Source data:

== Segment start ==

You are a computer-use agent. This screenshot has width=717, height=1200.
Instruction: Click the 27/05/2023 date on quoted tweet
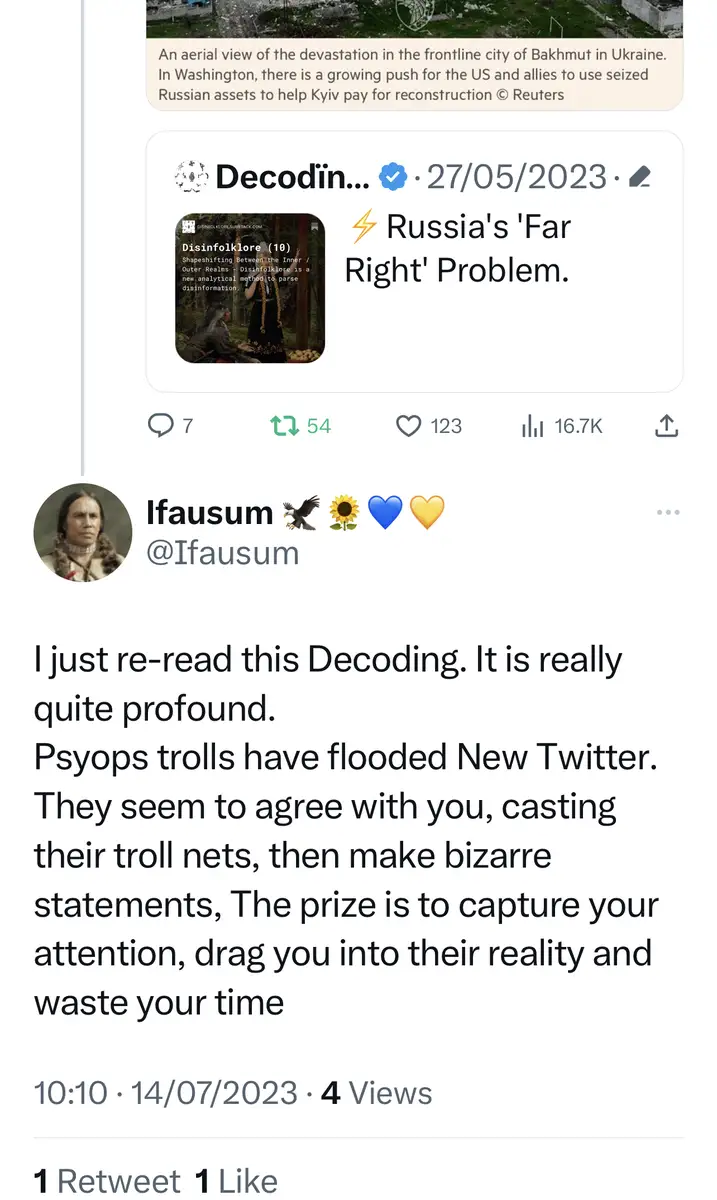click(517, 177)
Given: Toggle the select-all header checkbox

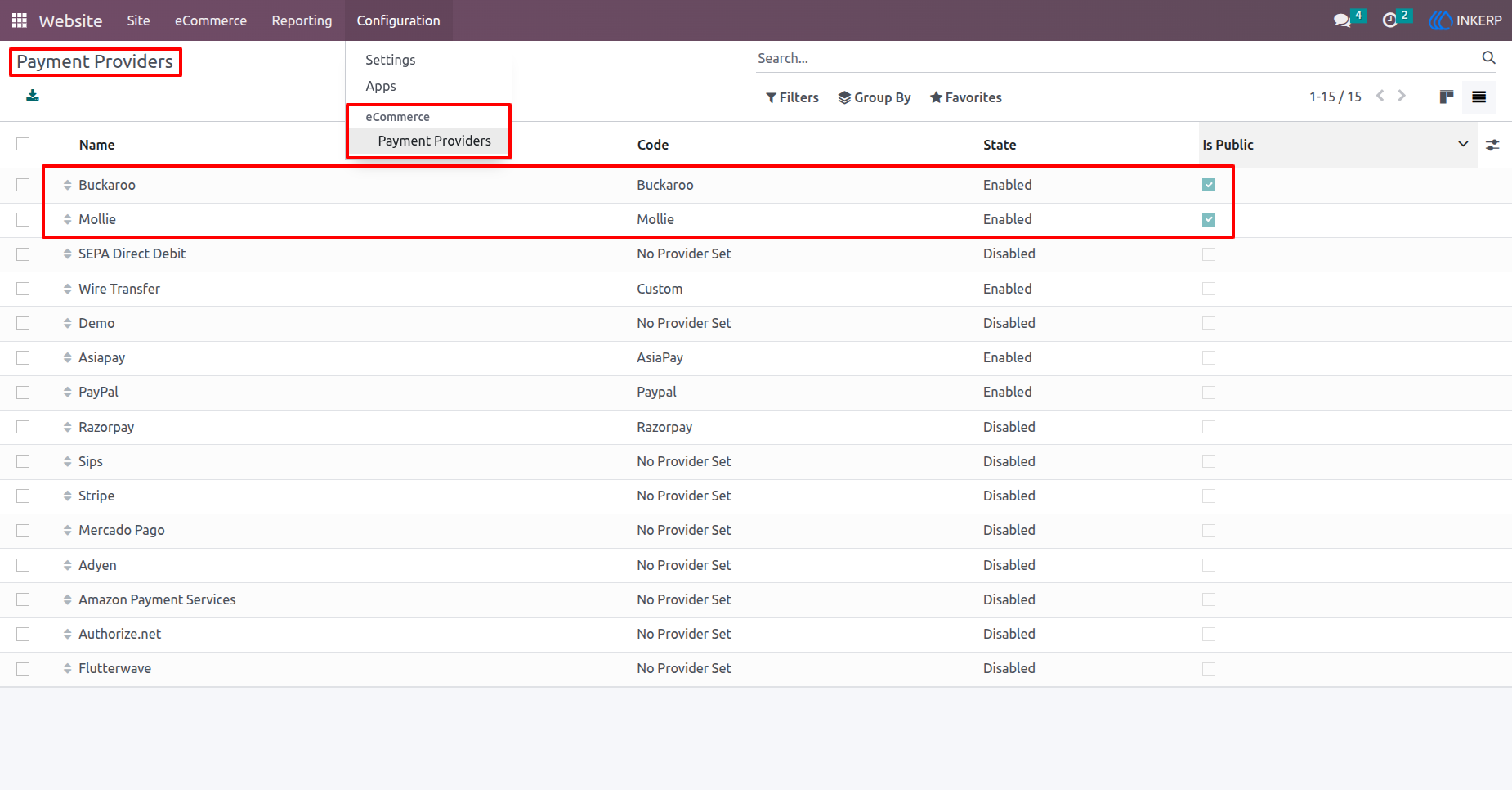Looking at the screenshot, I should pyautogui.click(x=23, y=144).
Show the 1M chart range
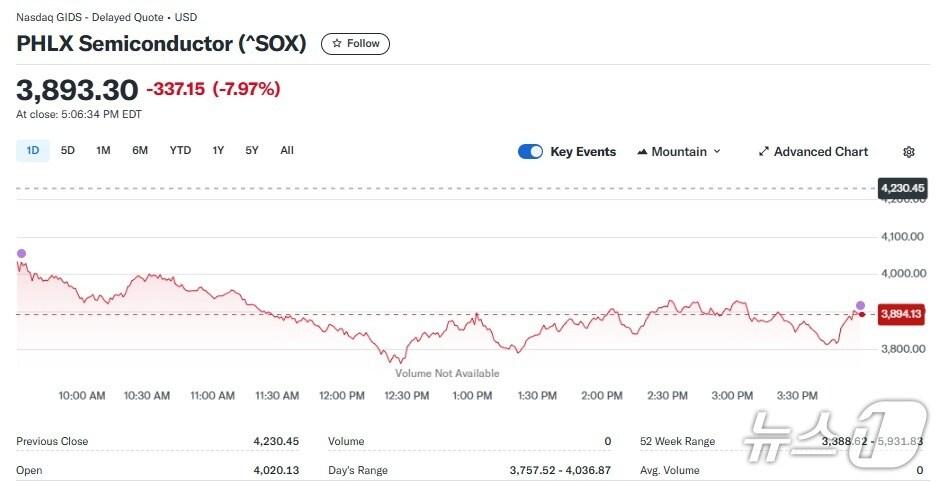This screenshot has width=941, height=482. coord(103,151)
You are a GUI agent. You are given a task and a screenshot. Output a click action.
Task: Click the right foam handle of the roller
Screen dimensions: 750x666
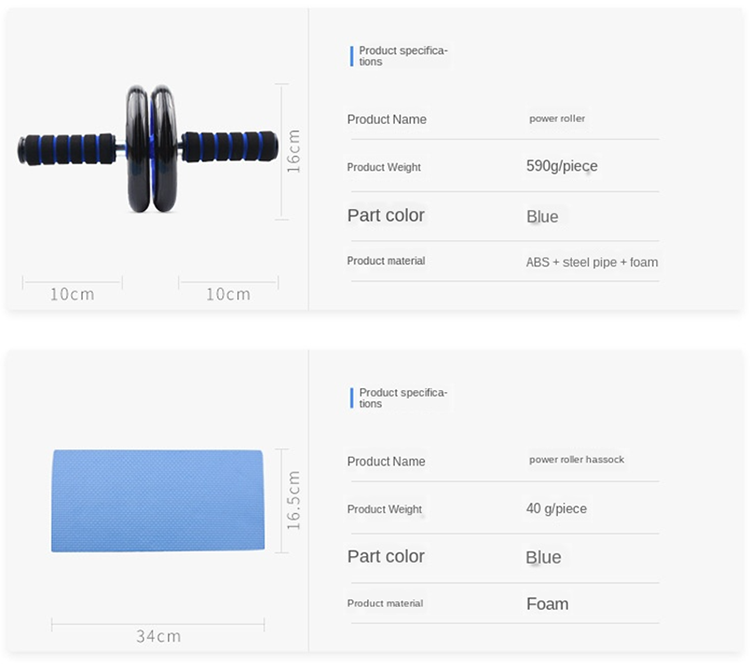228,147
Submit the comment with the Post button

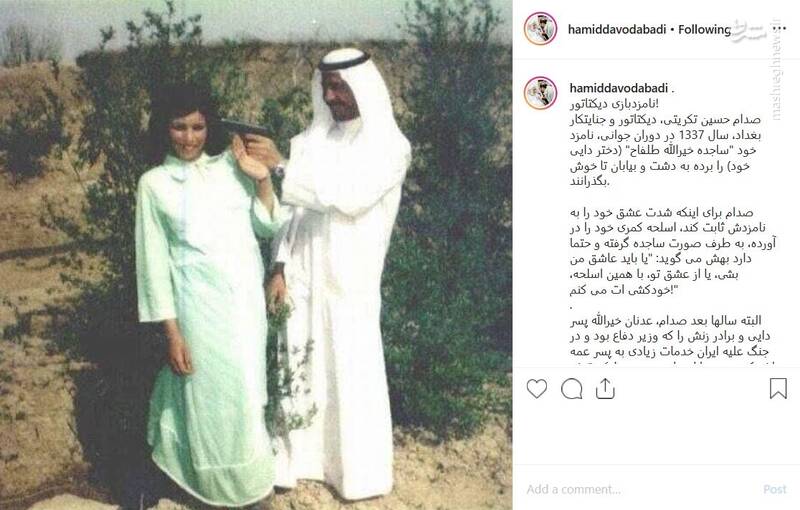point(775,489)
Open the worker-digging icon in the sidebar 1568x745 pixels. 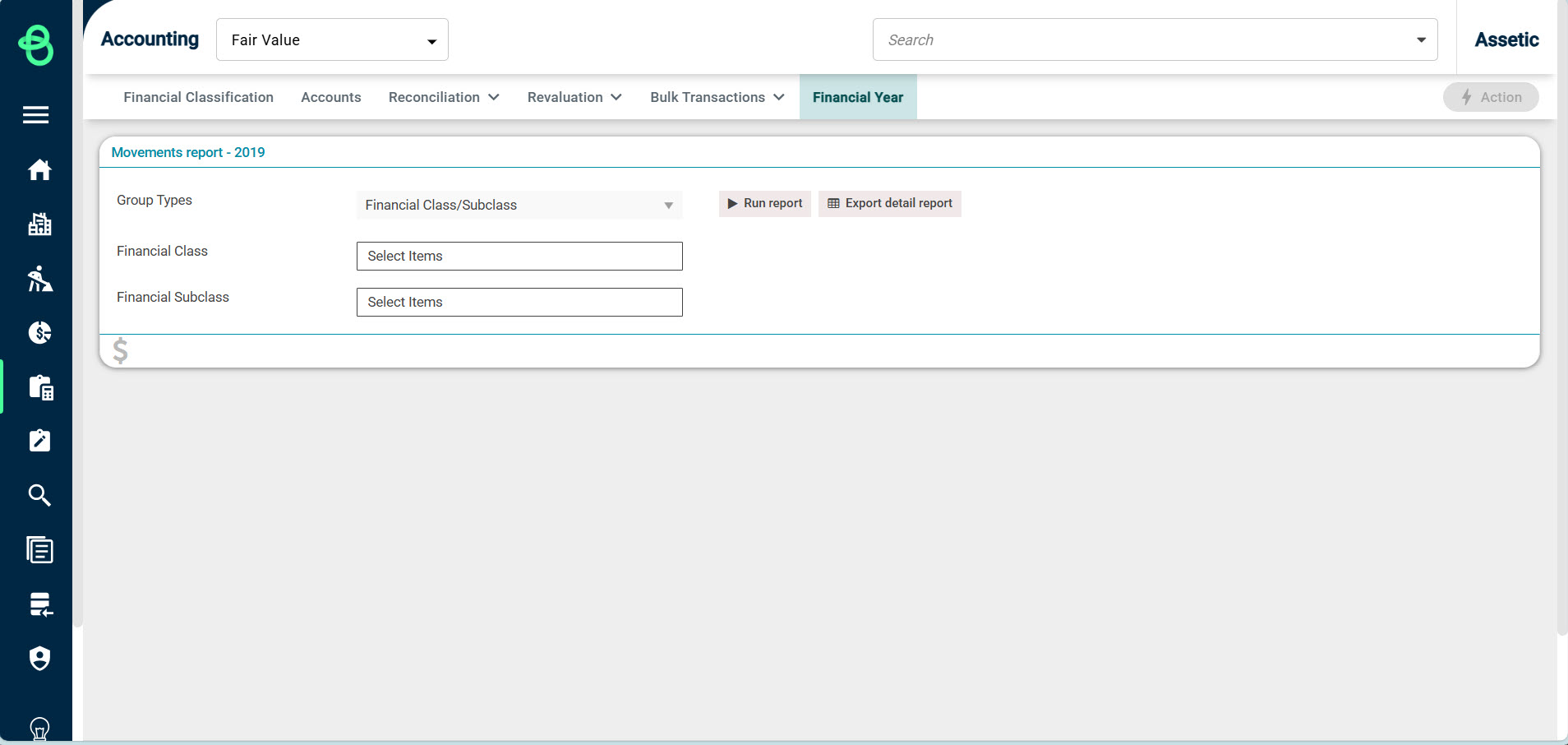point(39,280)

== Segment end ==

* _Prompt_:
From the entries, copy every line in which the string "agent" can be found.

* _Expected answer_:
You are a computer-use agent. This screenshot has width=717, height=1200.
You are a GUI agent. You are given a task and a screenshot. Output a click action.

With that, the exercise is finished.